= Habibur Rahman (civil servant) =

Bangladeshi civil servant

Habibur Rahman, also known as Md. Habibur Rahman, is a Bangladeshi civil servant and Secretary of the Power Division of the Ministry of Power, Energy and Mineral Resources. He is the chairperson of Bangladesh-China Renewable Energy Company (Pvt.) Limited.

== Early life ==
Rahman was born in Bangakha, Lakshmipur Sadar Upazila, Lakshmipur District. Rahman has a applied physics bachelor's and master's from the University of Dhaka. He completed a second master's from University of Birmingham in Economics development policy.

== Career ==
Rahman joined the Bangladesh Civil Service in 1991 as an administration cadre. He was appointed an assistant commissioner in the Office of the Rajshahi Divisional Commissioner. He served in the Office of the Natore District Deputy Commissioner till February 1993. Rahman was posted in the Office of the Refugee Relief and Repatriation Commissioner for one year.
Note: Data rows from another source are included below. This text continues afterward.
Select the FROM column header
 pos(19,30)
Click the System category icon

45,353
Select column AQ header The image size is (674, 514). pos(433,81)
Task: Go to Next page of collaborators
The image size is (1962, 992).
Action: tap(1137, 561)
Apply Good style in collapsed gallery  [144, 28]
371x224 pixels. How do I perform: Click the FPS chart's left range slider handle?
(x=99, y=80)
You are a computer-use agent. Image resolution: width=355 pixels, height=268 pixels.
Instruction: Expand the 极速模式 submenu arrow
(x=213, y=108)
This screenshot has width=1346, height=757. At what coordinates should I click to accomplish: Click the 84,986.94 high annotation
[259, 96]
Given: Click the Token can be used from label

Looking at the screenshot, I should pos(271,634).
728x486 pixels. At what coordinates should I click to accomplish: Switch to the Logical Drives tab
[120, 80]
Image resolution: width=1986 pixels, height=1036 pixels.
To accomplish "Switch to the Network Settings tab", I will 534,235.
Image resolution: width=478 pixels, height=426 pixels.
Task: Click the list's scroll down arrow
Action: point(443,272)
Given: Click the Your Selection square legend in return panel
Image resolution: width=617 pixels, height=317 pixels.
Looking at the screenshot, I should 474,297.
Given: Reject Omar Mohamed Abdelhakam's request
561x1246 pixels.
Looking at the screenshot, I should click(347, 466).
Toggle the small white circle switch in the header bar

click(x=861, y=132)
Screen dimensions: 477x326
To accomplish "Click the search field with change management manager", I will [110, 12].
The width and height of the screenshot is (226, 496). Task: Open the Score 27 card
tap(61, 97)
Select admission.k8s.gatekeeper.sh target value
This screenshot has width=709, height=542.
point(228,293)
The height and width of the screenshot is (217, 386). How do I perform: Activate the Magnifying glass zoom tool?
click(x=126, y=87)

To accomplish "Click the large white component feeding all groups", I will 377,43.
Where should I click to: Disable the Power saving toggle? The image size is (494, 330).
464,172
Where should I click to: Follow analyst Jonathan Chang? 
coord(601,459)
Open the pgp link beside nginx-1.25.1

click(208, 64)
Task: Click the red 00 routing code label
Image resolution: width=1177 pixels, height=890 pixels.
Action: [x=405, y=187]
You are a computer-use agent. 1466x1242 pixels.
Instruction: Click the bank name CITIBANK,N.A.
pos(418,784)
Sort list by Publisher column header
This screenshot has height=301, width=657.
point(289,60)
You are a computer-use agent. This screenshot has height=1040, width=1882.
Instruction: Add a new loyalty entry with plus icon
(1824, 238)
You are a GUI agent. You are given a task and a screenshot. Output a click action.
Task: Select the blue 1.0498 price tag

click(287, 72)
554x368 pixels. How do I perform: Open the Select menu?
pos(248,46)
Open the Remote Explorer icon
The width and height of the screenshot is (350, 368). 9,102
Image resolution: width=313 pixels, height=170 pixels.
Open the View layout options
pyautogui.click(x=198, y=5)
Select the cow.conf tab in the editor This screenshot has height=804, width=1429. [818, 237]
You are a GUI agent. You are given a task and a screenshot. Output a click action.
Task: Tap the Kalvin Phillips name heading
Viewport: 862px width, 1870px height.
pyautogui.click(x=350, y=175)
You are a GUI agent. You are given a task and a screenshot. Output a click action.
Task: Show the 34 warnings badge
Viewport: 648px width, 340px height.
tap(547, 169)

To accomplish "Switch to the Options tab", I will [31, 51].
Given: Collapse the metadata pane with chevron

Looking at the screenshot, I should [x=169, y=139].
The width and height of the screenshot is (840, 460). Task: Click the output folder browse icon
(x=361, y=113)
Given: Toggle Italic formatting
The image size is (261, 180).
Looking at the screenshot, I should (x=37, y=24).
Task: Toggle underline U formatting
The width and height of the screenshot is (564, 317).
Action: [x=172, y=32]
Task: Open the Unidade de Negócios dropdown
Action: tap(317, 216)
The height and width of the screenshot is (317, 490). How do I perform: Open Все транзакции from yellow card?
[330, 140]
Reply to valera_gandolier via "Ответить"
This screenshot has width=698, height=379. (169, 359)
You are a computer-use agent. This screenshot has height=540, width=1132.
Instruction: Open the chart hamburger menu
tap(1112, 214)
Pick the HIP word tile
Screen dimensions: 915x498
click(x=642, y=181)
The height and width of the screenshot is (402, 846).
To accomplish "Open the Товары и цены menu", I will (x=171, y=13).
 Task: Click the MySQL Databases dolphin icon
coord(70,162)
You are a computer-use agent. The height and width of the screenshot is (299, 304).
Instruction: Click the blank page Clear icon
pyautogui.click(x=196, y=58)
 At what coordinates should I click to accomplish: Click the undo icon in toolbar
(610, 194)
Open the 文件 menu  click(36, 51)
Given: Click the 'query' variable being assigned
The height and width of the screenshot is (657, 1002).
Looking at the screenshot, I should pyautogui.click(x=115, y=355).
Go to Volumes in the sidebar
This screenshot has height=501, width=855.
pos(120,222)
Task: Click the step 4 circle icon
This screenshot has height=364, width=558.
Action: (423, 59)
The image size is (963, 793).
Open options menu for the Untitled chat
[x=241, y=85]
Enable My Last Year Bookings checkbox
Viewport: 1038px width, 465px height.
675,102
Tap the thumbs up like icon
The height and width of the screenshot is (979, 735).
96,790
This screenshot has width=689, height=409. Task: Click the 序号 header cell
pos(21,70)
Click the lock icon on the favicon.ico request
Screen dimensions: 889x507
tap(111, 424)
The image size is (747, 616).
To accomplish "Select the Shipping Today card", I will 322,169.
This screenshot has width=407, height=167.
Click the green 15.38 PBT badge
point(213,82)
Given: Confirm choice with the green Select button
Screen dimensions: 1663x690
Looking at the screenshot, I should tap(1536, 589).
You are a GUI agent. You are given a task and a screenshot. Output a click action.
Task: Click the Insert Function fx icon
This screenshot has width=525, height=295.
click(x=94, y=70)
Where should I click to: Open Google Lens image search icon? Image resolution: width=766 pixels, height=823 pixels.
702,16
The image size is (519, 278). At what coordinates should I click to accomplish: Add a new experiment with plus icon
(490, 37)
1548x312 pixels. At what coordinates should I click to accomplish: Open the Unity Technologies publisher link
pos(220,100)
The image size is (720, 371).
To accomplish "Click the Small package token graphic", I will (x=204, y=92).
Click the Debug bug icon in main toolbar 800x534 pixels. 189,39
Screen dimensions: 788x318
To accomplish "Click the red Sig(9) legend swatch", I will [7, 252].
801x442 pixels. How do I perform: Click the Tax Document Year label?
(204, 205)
From April 1994 to September 1996, Rahman served as the Assistant Commissioner of land in Habiganj Sadar Upazila. From 1996 to 1998, Rahman worked at the Bureau of Anti-Corruption. He then served in the Prime Ministers Office as an Assignment Officer till 2001 under Prime Minister Sheikh Hasina.

From January 2003 to September 2005, Rahman worked at Finance Division at the Ministry of Finance as a Senior Assistant Secretary. From February 2006 to May 2007, he worked at the Ministry of Education. He went to serve 15 years in the Ministry of Finance. In 2017, he received the Public Administration Award.

On 12 November 2020, Rahman was appointed Secretary of the Power Division of the Ministry of Power, Energy and Mineral Resources after being promoted to full secretary. He was serving as the additional secretary at the finance division of the Ministry of Finance. He replaced Dr Sultan Ahmed. He spoke of building charging stations for electric vehicles. He was later made Senior Secretary.